• [Exercise]:
Render the records below as a JSON list of strings, one string per line and no blank lines. Leave the pictures out.
------------------------------
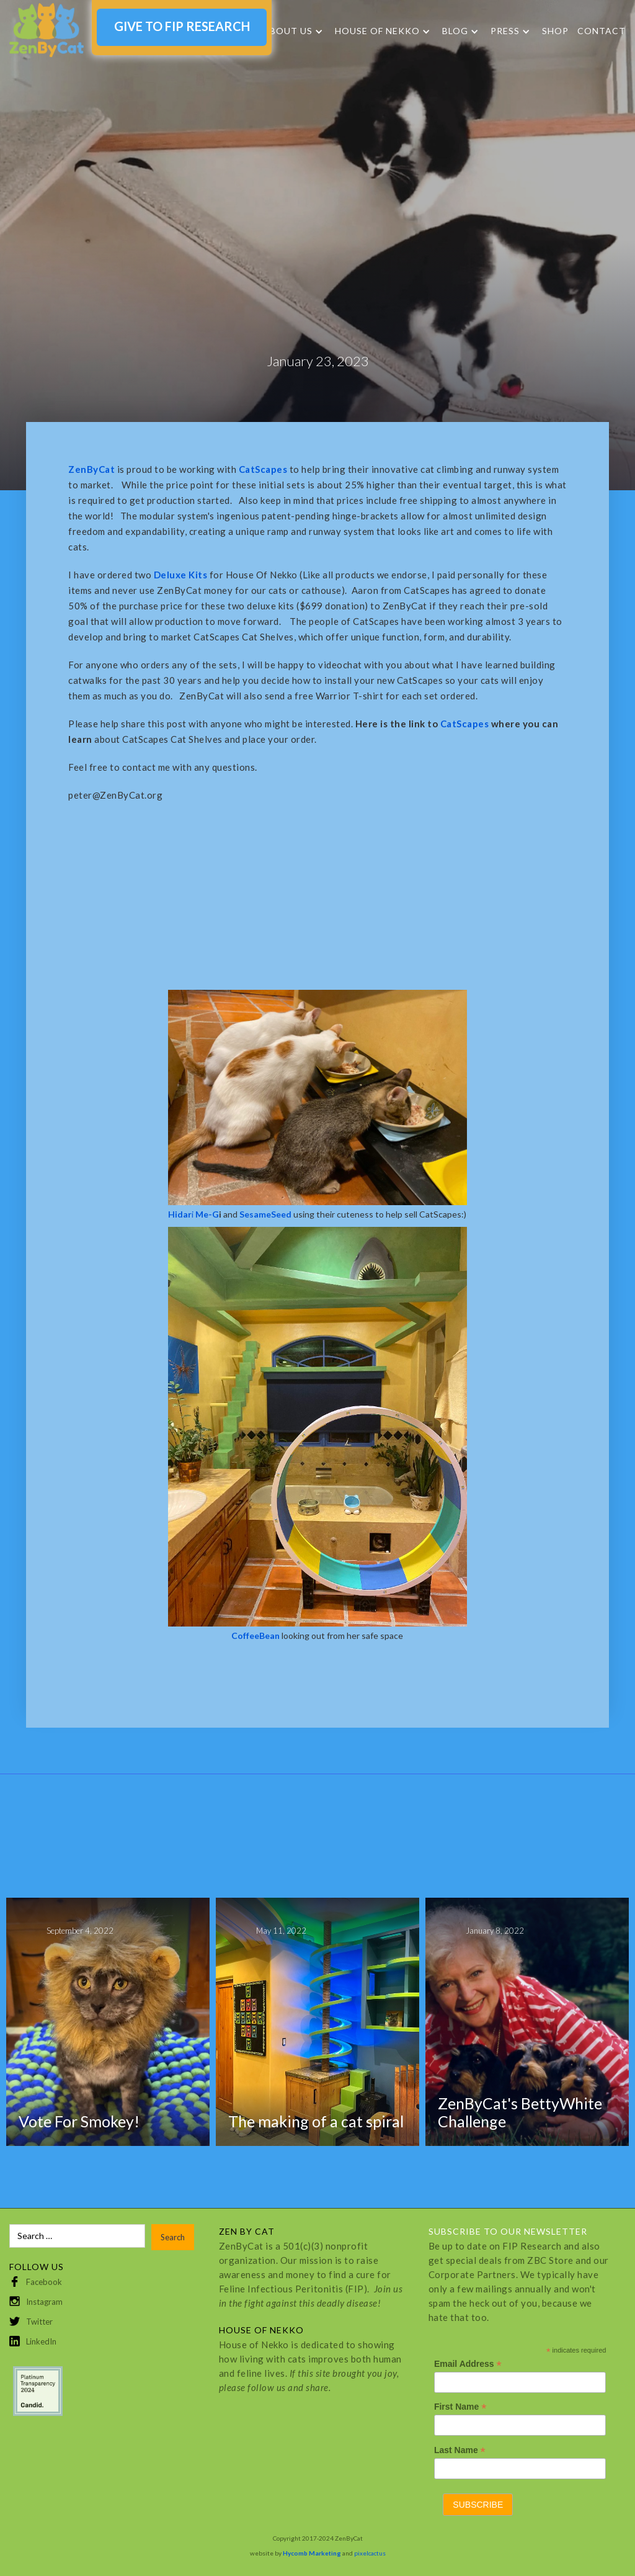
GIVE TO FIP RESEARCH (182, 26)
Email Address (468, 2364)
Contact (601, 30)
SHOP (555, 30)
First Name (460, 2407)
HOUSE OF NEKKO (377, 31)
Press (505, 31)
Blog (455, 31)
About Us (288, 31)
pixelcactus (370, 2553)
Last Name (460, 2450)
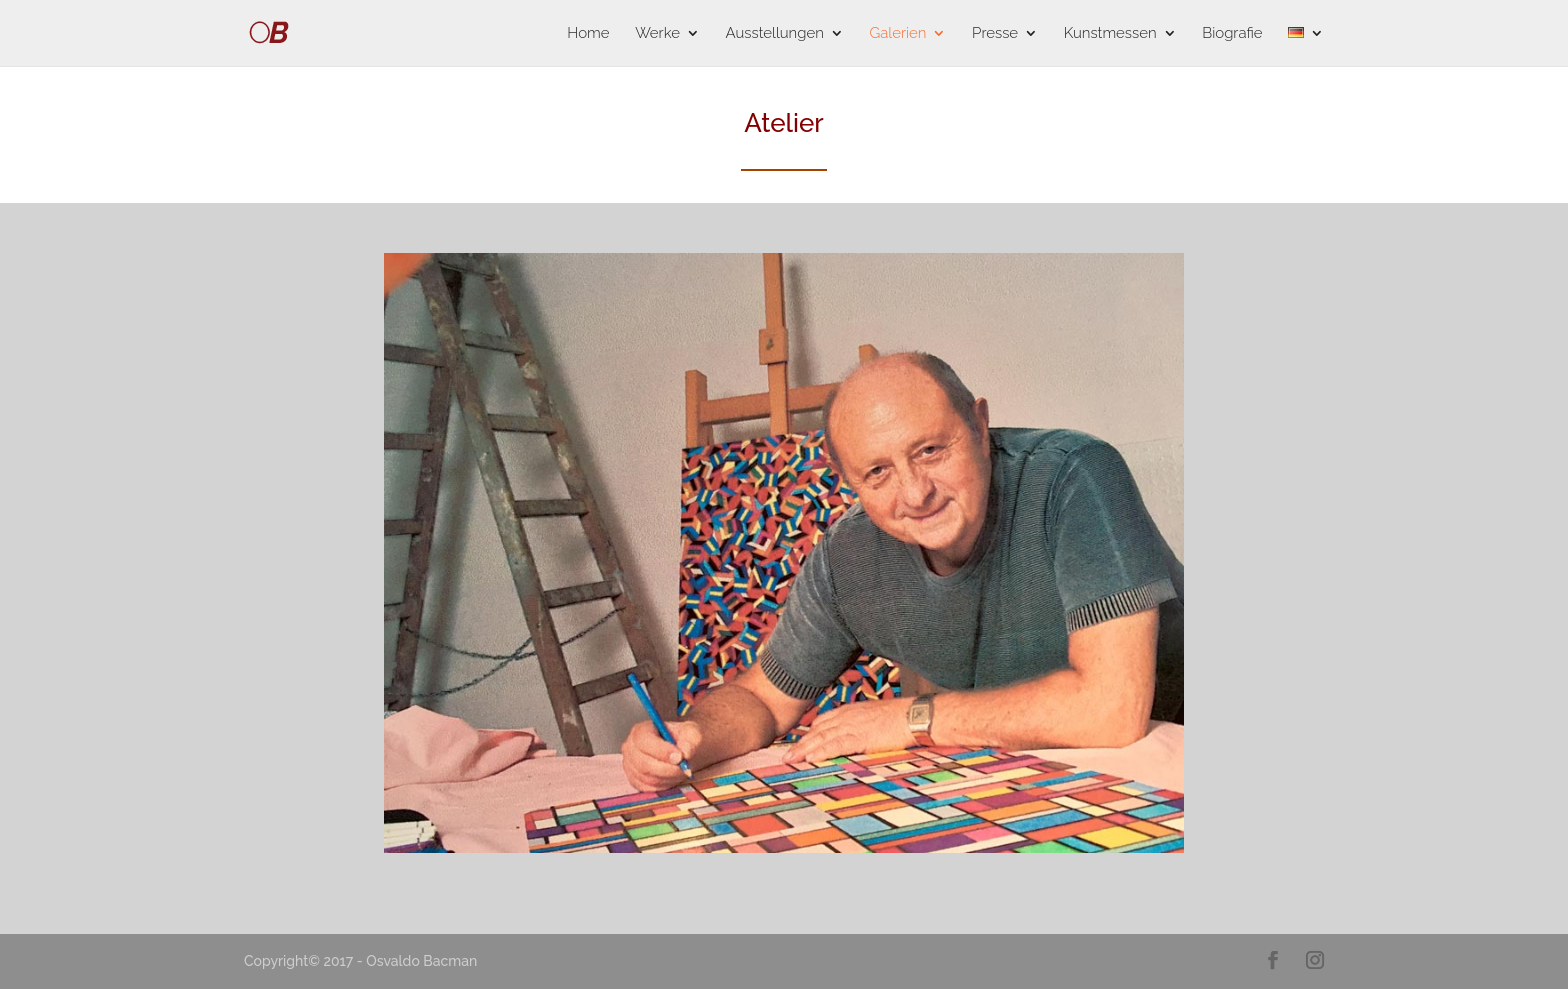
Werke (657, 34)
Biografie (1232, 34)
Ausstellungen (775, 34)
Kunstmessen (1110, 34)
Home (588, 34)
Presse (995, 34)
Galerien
------------------------------
• [Written solution]:
[
  "GIVE TO FIP RESEARCH (182, 26)",
  "Email Address (468, 2364)",
  "Contact (601, 30)",
  "SHOP (555, 30)",
  "First Name (460, 2407)",
  "HOUSE OF NEKKO (377, 31)",
  "Press (505, 31)",
  "Blog (455, 31)",
  "About Us (288, 31)",
  "pixelcactus (370, 2553)",
  "Last Name (460, 2450)",
  "Werke (657, 34)",
  "Biografie (1232, 34)",
  "Ausstellungen (775, 34)",
  "Kunstmessen (1110, 34)",
  "Home (588, 34)",
  "Presse (995, 34)",
  "Galerien"
]